現地で特に印象的だったのは「Enjeux culturel」(アジアやヨーロッパの文化研究)という授業です。すべてフランス語で行われ、授業についていくのに苦労しましたが、周囲の友人に支えられながらなんとか単位を取得できました。オムニバス形式の講義で行われたこの授業のほとんどで配布資料がなく、スクリーンに投影されるスライドにまで文字情報が見当たらないなんていうことも……。日本とは異なる授業スタイルに戸惑いましたが、とにかく集中して一語一句聞き逃がさないようにしていました。

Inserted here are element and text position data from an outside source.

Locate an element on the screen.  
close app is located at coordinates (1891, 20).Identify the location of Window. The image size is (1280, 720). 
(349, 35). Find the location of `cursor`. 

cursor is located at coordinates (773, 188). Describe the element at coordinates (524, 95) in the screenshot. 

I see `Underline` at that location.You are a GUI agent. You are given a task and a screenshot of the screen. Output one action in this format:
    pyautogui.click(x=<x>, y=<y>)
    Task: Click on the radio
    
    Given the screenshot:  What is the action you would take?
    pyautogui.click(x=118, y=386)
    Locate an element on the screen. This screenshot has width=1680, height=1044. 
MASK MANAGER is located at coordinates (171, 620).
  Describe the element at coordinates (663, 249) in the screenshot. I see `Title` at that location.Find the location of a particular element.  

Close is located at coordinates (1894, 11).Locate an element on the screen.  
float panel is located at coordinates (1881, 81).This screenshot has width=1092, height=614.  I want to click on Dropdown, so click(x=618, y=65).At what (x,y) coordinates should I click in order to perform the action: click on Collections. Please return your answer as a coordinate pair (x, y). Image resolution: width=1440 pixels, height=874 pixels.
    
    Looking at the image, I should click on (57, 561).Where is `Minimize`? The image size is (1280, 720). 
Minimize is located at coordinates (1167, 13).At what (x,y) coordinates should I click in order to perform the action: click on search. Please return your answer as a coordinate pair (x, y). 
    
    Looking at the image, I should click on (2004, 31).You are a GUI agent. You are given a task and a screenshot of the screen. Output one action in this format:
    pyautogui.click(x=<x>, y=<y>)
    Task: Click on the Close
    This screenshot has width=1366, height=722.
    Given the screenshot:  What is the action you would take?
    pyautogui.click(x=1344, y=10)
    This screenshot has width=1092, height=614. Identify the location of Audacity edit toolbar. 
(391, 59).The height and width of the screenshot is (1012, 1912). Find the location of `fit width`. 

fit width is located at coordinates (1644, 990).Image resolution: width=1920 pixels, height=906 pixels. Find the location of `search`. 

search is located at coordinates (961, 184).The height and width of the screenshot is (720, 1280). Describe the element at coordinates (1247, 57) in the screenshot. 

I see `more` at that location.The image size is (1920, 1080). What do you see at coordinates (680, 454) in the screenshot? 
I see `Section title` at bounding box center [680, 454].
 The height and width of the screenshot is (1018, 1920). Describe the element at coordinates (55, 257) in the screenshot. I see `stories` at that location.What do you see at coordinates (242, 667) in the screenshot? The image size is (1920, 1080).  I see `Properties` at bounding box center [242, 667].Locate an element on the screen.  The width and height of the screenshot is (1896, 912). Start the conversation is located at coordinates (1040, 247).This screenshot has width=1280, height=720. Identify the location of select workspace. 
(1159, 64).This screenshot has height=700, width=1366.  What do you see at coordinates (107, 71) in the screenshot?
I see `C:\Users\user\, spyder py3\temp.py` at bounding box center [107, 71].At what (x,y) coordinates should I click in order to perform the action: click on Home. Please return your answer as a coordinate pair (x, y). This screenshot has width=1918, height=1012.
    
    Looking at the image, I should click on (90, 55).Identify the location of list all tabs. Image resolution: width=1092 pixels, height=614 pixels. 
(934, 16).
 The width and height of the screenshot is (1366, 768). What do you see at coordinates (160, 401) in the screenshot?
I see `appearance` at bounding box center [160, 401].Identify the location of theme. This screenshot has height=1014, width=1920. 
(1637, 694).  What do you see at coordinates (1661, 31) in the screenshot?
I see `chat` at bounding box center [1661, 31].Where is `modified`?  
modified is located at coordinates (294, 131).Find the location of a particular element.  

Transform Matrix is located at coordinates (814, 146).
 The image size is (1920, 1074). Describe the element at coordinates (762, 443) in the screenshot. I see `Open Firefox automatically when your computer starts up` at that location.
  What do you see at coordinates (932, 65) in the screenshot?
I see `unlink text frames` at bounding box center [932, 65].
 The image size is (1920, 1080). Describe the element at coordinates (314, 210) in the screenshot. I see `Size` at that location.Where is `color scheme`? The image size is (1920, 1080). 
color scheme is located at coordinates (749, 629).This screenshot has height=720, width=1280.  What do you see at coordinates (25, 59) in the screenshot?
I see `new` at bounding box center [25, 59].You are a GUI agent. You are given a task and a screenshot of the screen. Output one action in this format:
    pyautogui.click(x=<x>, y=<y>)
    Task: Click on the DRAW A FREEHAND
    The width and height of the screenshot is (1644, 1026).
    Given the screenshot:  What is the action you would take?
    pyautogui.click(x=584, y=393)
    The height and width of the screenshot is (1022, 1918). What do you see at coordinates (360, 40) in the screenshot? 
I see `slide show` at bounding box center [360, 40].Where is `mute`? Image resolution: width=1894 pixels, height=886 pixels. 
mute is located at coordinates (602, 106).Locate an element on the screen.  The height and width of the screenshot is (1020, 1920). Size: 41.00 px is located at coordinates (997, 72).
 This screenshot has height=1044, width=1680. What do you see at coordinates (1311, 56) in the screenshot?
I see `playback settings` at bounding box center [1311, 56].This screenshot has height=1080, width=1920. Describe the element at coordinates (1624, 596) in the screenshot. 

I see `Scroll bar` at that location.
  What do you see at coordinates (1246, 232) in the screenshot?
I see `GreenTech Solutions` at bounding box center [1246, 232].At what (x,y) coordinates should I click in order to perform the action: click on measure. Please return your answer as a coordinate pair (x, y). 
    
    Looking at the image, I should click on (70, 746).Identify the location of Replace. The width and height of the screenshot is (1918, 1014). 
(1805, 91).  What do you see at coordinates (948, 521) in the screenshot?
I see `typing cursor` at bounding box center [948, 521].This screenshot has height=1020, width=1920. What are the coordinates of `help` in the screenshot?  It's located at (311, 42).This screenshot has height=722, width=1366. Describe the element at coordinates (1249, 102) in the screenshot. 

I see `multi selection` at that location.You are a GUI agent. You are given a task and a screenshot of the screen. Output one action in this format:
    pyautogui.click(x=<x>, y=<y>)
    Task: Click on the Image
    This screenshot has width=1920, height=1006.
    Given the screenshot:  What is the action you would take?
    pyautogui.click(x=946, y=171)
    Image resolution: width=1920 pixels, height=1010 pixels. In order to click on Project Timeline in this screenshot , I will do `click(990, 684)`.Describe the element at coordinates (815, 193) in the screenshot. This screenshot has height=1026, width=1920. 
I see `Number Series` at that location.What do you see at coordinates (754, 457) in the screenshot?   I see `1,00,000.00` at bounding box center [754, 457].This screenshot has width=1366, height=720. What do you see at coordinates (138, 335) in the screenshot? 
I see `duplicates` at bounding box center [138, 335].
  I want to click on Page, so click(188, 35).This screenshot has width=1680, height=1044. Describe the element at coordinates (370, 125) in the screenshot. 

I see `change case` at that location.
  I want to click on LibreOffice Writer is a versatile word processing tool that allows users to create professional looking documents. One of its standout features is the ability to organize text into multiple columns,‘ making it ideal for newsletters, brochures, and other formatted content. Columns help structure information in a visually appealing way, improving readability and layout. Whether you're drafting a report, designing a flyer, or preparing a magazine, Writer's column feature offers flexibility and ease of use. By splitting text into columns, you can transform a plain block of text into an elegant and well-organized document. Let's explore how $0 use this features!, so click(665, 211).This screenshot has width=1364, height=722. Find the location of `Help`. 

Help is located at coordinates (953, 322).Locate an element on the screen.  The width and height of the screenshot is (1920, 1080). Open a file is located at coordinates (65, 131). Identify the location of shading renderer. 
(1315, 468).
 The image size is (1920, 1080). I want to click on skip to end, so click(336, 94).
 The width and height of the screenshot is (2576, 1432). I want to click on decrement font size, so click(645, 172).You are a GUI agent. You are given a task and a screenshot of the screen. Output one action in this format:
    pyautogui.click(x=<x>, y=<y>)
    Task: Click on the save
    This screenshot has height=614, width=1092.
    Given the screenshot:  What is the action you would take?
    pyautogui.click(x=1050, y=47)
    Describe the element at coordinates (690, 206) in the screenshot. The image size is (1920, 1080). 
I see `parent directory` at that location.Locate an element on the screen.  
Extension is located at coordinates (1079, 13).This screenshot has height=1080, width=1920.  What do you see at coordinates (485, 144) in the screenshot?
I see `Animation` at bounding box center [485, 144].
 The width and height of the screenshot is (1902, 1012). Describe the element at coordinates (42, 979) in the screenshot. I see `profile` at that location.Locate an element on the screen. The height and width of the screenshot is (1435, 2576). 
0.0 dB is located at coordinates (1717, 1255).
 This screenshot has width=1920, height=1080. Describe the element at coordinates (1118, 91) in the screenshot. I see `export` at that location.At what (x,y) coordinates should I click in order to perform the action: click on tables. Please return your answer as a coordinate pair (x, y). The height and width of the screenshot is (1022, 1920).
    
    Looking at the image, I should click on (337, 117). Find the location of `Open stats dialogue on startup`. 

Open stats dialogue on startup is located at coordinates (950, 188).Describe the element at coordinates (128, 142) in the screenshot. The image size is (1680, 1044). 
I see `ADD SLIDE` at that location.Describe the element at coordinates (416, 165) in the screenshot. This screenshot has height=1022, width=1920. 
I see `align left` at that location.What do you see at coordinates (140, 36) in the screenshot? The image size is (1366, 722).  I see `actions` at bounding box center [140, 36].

言葉についていえば、経済の授業で先生が何度も「クロワッサン」と連呼していたことを思い出します。この授業でなぜクロワッサンという用語が出てくるのか、はじめは全く分かりませんでした。しかし、さすがに「何かおかしいぞ」と思いはじめ辞書で調べてみると、「増大」という意味があることがわかったんです。私は食べるほうの「クロワッサン」とばかり思っていたのですが、同じスペルでもまったく異なる意味を持ち合わせるのだと、衝撃を受けました(笑)。
また、歴史好きの私にとって、日本史をフランス語で学ぶ授業は印象的でした。前提知識があるので理解はしやすかったものの、歴史特有の語彙をフランス語で覚えるのに苦労しました。その分、フランス語で日本史を学び直すことで、自国を見つめ直すきっかけにもなり、フランスの学生がこんなにも日本に興味をもってくれているのだと驚きました。また、どのクラスでも共通しているのは、フランスの学生は疑問に思ったらすぐに手を上げて質問をするということ。津田塾同様、能動的に授業を受けている様子が見受けられ、真面目に取り組みつつも、勉強に楽しみを見出している学生が多かったので、勉強に打ち込むには、最適な環境でしたね。